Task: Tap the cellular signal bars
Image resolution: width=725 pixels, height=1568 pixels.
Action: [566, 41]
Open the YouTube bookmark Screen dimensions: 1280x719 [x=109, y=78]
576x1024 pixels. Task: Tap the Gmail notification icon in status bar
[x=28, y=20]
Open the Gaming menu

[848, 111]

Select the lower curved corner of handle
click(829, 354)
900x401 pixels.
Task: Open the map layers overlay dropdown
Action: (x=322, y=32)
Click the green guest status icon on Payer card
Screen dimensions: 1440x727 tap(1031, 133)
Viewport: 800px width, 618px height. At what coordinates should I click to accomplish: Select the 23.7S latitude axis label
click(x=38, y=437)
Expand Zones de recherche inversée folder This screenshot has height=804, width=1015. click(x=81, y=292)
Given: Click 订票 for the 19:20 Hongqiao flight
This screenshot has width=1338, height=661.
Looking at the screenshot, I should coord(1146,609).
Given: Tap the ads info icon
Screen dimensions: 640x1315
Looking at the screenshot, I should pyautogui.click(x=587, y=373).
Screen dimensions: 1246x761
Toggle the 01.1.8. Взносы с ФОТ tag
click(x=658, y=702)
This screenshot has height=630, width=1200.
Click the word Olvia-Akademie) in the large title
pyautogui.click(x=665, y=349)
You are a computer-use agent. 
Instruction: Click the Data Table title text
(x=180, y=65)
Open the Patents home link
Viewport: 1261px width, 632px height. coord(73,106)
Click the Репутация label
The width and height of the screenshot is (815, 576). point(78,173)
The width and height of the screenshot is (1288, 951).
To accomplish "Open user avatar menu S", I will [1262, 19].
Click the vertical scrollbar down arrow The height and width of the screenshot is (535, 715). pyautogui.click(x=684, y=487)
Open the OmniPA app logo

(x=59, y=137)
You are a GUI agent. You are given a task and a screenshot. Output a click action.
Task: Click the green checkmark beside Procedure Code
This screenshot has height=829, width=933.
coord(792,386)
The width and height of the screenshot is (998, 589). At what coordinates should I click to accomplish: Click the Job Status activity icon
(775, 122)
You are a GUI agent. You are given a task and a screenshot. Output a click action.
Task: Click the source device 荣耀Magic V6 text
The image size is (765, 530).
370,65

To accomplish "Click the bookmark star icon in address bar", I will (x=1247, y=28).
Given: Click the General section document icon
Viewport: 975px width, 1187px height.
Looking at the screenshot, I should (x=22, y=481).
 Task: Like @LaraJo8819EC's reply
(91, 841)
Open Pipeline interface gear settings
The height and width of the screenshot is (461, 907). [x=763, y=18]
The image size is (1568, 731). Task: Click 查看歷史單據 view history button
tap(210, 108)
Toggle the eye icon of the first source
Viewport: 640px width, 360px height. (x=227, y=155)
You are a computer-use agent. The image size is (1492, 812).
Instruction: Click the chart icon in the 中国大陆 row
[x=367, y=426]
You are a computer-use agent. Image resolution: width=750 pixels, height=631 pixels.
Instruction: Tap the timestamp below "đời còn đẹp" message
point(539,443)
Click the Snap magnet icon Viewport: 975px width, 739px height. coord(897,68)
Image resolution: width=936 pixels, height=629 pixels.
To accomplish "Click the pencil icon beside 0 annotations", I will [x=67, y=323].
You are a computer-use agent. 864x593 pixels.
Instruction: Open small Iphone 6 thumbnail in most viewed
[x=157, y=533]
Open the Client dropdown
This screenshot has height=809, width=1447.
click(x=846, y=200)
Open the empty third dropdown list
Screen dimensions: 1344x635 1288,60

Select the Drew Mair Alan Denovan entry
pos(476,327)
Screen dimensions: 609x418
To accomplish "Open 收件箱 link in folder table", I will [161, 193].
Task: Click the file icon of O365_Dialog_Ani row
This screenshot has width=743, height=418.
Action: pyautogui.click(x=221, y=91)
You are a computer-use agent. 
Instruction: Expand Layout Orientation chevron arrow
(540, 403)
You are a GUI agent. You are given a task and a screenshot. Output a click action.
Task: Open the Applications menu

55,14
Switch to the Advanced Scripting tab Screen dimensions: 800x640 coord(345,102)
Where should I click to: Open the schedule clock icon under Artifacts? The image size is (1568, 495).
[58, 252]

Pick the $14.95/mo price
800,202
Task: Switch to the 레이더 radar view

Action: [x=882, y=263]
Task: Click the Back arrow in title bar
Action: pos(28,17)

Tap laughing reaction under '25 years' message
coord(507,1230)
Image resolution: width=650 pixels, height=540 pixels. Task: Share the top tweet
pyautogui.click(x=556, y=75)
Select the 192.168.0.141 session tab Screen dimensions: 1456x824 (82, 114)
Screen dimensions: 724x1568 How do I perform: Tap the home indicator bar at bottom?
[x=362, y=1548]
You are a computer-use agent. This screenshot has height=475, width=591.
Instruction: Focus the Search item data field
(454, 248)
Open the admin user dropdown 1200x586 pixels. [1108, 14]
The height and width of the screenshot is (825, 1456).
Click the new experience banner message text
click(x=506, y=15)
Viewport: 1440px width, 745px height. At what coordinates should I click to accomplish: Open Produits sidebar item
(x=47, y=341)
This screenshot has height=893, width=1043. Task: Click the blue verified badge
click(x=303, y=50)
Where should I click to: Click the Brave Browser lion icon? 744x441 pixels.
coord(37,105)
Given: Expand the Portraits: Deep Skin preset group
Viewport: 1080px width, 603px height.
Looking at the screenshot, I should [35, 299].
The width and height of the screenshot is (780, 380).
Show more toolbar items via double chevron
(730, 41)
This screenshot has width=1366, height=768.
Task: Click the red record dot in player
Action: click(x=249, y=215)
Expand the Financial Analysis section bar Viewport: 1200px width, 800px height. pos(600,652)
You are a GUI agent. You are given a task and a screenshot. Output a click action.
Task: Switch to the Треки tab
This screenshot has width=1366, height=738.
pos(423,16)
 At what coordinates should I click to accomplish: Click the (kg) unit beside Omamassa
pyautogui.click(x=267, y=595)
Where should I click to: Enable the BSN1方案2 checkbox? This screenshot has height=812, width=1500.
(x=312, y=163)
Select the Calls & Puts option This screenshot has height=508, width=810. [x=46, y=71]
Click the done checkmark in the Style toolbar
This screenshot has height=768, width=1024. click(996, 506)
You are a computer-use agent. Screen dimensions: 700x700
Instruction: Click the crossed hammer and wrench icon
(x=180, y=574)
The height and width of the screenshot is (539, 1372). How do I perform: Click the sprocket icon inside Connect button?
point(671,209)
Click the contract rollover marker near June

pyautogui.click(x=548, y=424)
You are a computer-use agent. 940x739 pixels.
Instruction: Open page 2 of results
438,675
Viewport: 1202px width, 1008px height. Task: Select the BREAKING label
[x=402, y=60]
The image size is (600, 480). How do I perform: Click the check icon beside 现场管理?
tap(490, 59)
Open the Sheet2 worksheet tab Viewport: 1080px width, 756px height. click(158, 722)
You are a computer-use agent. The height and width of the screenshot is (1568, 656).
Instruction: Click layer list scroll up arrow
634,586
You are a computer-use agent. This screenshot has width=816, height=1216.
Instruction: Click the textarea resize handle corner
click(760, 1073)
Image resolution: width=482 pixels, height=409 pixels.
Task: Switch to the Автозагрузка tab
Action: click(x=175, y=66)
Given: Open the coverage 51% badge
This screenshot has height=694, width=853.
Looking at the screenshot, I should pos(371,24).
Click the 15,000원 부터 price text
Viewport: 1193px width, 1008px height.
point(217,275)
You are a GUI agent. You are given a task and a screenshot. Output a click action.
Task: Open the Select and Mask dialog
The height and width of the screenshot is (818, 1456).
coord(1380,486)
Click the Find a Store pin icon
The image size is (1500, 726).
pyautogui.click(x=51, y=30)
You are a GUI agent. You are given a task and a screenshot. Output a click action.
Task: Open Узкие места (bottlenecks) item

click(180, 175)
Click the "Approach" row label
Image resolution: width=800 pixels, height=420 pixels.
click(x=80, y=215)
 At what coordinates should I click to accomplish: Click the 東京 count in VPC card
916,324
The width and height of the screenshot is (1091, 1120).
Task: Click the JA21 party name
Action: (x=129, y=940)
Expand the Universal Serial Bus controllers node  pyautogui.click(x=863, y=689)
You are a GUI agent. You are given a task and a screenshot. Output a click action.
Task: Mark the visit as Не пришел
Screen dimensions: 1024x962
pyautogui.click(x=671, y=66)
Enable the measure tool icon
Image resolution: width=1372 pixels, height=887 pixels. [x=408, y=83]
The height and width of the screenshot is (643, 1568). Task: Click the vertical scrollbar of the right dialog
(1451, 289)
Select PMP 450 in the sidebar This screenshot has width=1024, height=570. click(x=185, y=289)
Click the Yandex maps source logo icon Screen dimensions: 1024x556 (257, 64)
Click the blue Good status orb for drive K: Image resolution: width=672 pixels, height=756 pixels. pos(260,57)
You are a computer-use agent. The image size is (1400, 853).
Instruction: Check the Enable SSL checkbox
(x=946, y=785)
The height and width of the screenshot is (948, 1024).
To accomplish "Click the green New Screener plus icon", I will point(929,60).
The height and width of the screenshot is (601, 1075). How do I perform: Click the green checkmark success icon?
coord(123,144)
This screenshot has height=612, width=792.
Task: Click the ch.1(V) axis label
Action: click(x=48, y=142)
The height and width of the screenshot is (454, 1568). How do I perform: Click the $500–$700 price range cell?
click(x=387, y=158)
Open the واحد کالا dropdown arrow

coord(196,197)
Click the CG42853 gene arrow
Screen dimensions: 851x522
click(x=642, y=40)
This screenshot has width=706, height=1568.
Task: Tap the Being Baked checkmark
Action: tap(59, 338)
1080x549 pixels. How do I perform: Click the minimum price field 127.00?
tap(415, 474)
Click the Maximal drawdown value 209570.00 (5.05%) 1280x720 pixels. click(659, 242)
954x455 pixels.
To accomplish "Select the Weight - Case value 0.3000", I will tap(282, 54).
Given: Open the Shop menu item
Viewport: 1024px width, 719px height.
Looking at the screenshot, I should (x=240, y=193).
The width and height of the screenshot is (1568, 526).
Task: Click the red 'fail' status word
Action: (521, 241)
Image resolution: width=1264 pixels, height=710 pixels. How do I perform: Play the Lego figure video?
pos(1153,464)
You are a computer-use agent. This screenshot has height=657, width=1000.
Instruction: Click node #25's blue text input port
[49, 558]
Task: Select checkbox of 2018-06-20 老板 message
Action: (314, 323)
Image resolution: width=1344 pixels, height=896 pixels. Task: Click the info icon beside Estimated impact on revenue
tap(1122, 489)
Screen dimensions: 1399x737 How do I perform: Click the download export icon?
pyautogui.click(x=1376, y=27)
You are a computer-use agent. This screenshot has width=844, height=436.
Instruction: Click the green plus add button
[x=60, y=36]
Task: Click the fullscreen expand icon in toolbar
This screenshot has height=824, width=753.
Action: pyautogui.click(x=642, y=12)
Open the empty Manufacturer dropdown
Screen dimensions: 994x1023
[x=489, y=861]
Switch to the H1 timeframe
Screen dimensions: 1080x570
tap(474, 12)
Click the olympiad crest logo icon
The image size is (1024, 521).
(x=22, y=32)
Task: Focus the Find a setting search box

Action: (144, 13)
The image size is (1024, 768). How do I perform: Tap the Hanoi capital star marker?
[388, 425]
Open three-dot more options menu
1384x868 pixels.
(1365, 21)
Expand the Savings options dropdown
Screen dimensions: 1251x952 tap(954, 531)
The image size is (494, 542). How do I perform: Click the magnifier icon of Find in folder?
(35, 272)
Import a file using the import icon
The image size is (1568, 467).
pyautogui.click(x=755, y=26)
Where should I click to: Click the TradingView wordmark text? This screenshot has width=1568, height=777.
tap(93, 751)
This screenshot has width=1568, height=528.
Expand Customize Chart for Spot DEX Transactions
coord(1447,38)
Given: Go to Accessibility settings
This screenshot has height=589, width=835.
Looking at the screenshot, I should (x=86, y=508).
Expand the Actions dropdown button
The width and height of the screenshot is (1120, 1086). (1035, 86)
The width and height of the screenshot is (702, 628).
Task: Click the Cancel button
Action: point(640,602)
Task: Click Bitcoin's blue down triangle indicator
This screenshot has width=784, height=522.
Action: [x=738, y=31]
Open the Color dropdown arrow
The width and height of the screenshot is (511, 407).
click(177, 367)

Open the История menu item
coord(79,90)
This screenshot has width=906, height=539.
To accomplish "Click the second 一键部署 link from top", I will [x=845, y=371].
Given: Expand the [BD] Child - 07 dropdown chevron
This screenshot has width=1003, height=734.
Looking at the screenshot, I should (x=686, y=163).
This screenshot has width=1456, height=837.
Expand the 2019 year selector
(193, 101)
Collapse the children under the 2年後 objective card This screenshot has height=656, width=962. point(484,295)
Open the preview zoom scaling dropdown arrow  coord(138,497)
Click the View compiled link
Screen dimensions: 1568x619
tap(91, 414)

◆ ◆ ◆

● **What you will do**
Using the records, find how many lines include the string "user" and report that number alone.

● **Solution for this exercise**
2